• EXCERPT TO READ:
United States District Court, E.D. Tennessee, at Chattanooga
Sep 9, 2009
1:06-cv-112\1:02-cr-58 (E.D. Tenn. Sep. 9, 2009)

Opinion

1:06-cv-112\1:02-cr-58.

September 9, 2009


MEMORANDUM


The defendant, Maurice McDowell ("McDowell"), has filed a motion to vacate, set aside, or correct his sentence pursuant to 28 U.S.C. § 2255 (Court File No. 1). McDowell contends he was deprived of his right to effective assistance of counsel guaranteed by the Sixth Amendment to the United States Constitution. The United States opposes the motion (Court File No. 8).

After reviewing the record, the Court concludes that McDowell's § 2255 motion will be DENIED. The record conclusively shows that McDowell is not entitled to any relief under 28 U.S.C. § 2255.

I. Standard of Review

Section 2255 of Title 28 of the United States Code permits a prisoner in custody under sentence of a federal court to move the court that imposed the sentence, to vacate, correct, or set aside that sentence, on the grounds:

the sentence was imposed in violation of the Constitution or laws of the United States, or that the court was without jurisdiction to impose such sentence, or that the sentence was in excess of the maximum authorized by law, or is otherwise subject to collateral attack. . . .
28 U.S.C. § 2255. This Court has jurisdiction under 28 U.S.C. § 1331. The movant has the burden of establishing any claim asserted in the petition. See Bowers v. Battles, 568 F.2d 1, 5 (6th Cir. 1977), cert. denied, 436 U.S. 910 (1978); Mayes v. United States, 93 F. Supp. 2d 882, 886 (E.D. Tenn. 2000).

Where a constitutional error is alleged, in order to obtain relief under § 2255 the record must reflect a constitutional error of such magnitude that it had a substantial and injurious effect or influence on the proceedings. See Brecht v. Abrahamson, 507 U.S. 619, 637-38 (1993); Watson v. United States, 165 F.3d 486, 488 (6th Cir. 1999). In order to prevail on a § 2255 motion alleging non-constitutional error, a petitioner must show a "fundamental defect in the proceedings which necessarily results in a complete miscarriage of justice or an egregious error violative of due process." Riggs v. United States, 209 F.3d 828, 831 (6th Cir.), cert. denied, 531 U.S. 884 (2000); Gall v. United States, 21 F.3d 107, 109 (6th Cir. 1994). Thus, "[a] motion brought under § 2255 must allege one of three bases as a threshold standard: (1) an error of constitutional magnitude; (2) a sentence imposed outside the statutory limits; or (3) an error of fact or law that was so fundamental as to render the entire proceeding invalid." Weinberger v. United States, 268 F.3d 346, 351 (6th Cir. 2001), cert. denied, 535 U.S. 967.

• MATERIAL PROVIDED:
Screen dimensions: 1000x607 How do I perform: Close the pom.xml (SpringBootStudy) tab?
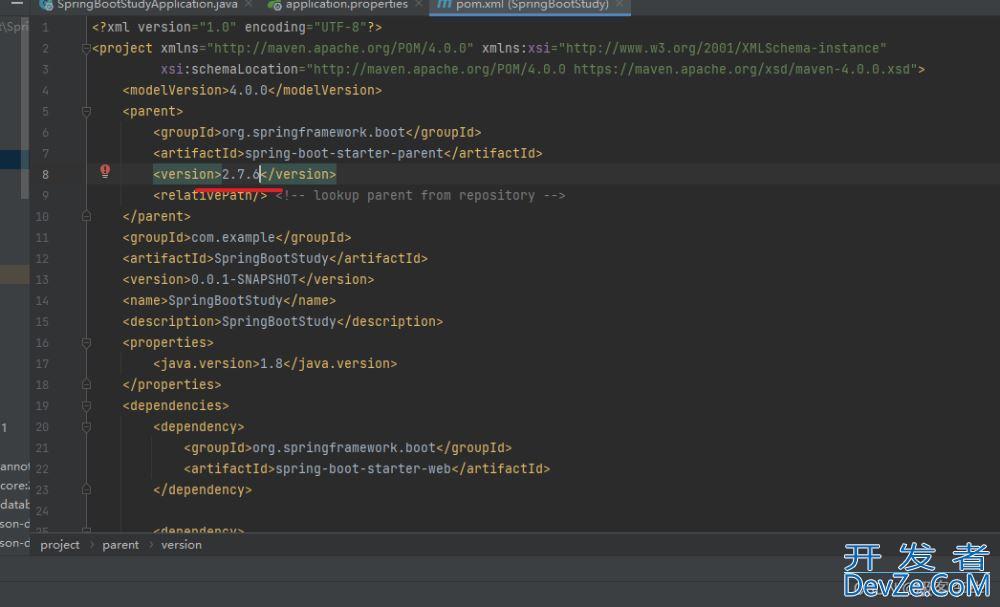click(x=620, y=5)
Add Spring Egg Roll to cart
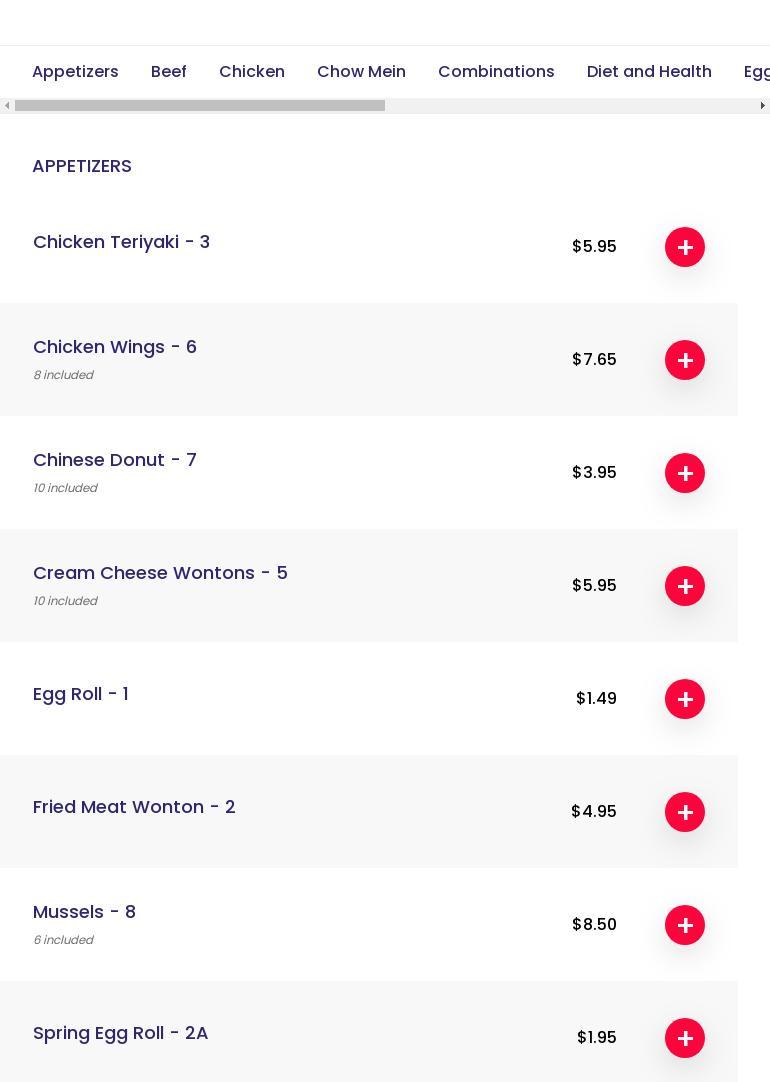This screenshot has height=1082, width=770. point(685,1038)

• PARTS OF THE EXERCISE:
1: According to the court memorandum, which amendment to the United States Constitution guarantees the right to effective assistance of counsel that McDowell says he was deprived of?
2: Do the following statements agree with the court memorandum? Answer yes or no for each and quote the deciding words.
(a) The United States supports McDowell's motion.
(b) The Court concludes that McDowell's § 2255 motion will be denied.
(c) The movant has the burden of establishing the claims asserted in the petition.
3: Extract the passage of the court memorandum from "1:06-cv-112\1:02-cr-58." to "File No. 8).".

• TASK RESULTS:
1: The Sixth Amendment.

2:
(a) No: "The United States opposes the motion"
(b) Yes: "the Court concludes that McDowell's § 2255 motion will be DENIED"
(c) Yes: "The movant has the burden of establishing any claim asserted in the petition."

3:
1:06-cv-112\1:02-cr-58.

September 9, 2009


MEMORANDUM


The defendant, Maurice McDowell ("McDowell"), has filed a motion to vacate, set aside, or correct his sentence pursuant to 28 U.S.C. § 2255 (Court File No. 1). McDowell contends he was deprived of his right to effective assistance of counsel guaranteed by the Sixth Amendment to the United States Constitution. The United States opposes the motion (Court File No. 8).